Selon une étude publiée par les Chambres latines de commerce et d’industrie (CLCI), quatre firmes romandes et tessinoises sur dix sont très pessimistes quant à la marche des affaires ces 6 prochains mois.

Alors que les industries alimentaire et pharmaceutique demeurent solides, les fabricants de machines, composant et autres équipements électroniques sont durement touchés.
Alors que les industries alimentaire et pharmaceutique demeurent solides, les fabricants de machines, composant et autres équipements électroniques sont durement touchés.
Keystone

Les entreprises de la Suisse romande et tessinoise ne sont pas près d’apercevoir le bout du tunnel, d’après une étude publiée par les Chambres latines de commerce et d’industrie (CLCI). 41% des sociétés sondées estiment que la marche des affaires sera médiocre à mauvaise au cours des six prochains mois. Les ventes et la rentabilité ont fortement reculé, les investissements diminuent, il n’y a que la perspective d’un recul de l’emploi freiné qui fait figure d’élément positif.

Les CLCI précisent que leur étude a été réalisée entre la mi-août et début octobre 2020, à une époque où la perspective d’un reconfinement était inimaginable. «Les données déjà préoccupantes récoltées à ce moment-là ne laissent par conséquent planer aucune équivoque sur les tendances dégagées» pour l’année prochaine, expliquent-elles dans un communiqué paru jeudi.

Surtout l’industrie d’exportation

44% des 2100 entreprises qu’elles ont interrogées jugent négativement la marche de leurs affaires. La crise pandémique semble avoir affecté en particulier l’industrie d’exportation, où une société sur deux fait état de difficultés. Interrogés sur une perspective à plus long terme, les répondants étaient 45%, et même 55% dans le secteur secondaire, à se déclarer pessimistes.

C’est que la pandémie de nouveau coronavirus n’affecte pas toutes les branches de la même manière. Alors que les industries alimentaire et pharmaceutique demeurent solides, les fabricants de machines, composant et autres équipements électroniques sont durement touchés. Sans parler des secteurs de la restauration et de l’hôtellerie, qui traversent une crise historique.

Cette récession affecte la rentabilité, puisque 30% des entreprises jugent leur marge d’autofinancement médiocre à mauvaise, même si 31% évoluent dans une situation bonne à excellente, en partie grâce aux réserves cumulées lors des exercices précédents.

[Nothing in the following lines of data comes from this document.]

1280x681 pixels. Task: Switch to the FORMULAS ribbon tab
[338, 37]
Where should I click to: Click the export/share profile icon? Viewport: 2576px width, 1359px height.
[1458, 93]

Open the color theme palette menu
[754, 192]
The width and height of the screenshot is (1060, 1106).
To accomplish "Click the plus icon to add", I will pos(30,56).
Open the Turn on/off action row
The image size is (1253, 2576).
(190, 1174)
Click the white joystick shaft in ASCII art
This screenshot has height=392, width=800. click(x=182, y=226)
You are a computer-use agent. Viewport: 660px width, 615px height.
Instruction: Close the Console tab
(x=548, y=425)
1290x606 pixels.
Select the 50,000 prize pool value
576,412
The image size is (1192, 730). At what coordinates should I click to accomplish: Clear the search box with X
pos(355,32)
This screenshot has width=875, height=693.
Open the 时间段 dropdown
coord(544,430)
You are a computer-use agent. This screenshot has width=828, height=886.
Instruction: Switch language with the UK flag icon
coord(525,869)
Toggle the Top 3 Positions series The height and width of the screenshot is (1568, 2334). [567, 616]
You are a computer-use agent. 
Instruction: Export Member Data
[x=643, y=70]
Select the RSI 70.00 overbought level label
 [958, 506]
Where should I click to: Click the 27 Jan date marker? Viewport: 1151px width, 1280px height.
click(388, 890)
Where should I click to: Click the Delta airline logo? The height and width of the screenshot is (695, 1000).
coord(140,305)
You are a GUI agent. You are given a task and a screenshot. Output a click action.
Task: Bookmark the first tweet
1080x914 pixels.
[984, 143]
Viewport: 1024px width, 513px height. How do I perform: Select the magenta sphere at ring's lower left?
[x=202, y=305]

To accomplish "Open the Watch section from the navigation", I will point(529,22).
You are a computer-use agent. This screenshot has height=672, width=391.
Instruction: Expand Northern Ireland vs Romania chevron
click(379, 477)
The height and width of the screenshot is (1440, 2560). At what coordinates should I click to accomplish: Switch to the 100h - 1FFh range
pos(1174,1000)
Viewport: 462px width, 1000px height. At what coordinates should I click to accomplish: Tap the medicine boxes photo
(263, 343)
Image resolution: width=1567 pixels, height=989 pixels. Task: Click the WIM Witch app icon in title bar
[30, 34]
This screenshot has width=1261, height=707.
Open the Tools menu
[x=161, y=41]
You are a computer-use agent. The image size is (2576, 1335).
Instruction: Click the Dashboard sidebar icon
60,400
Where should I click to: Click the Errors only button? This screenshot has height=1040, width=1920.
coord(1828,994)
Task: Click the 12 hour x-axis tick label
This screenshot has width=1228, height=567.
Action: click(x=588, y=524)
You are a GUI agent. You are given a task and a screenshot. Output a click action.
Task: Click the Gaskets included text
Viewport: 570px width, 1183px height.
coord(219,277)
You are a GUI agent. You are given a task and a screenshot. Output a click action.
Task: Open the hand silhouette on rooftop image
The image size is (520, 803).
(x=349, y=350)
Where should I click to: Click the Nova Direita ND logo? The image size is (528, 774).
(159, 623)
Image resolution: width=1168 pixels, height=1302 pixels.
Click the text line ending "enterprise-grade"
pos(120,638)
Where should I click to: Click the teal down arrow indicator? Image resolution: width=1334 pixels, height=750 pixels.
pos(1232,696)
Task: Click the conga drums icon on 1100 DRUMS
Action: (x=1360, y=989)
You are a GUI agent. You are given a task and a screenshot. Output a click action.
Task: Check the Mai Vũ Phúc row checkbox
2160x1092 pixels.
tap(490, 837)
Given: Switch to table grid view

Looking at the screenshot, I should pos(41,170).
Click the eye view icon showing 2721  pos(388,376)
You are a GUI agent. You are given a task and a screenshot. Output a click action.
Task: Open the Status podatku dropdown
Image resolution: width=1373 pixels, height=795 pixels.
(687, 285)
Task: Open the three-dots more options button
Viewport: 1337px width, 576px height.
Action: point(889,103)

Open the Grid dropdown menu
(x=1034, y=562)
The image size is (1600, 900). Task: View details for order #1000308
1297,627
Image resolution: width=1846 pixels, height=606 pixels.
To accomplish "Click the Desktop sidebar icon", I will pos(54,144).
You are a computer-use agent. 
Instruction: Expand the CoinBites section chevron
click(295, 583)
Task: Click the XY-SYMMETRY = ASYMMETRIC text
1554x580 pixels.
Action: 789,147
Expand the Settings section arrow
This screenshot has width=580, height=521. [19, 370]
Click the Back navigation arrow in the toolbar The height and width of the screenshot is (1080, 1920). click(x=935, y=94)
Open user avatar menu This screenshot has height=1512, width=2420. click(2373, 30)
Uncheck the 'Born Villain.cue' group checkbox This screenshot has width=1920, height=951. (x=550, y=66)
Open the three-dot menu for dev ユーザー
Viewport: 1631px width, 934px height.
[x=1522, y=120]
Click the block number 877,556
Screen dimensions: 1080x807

Dur à prévoir le long terme

Caractérisée par son imprévisibilité et par de nouvelles vagues de contaminations aussi soudaines qu’inattendues, le Covid-19 empêche toute visibilité et donc tout investissement sur le long terme. Seulement 48% des entreprises de l’industrie/construction et 26% des sociétés de service investiront l’année prochaine alors qu’elles ont été respectivement 56% et 32% à le faire au cours des douze derniers mois. Les montants investis en 2021 seront également en nette diminution par rapport à 2020.

Sur le front de l’emploi enfin, une entreprise sur quatre (24%) a dû tailler dans ses effectifs en 2020 alors que 17% seulement les ont étoffés, 59% des sondés ayant parvenu à les garder stables. En 2021, 15% des entreprises prévoient de supprimer des postes de travail alors que 13% envisagent d’en créer.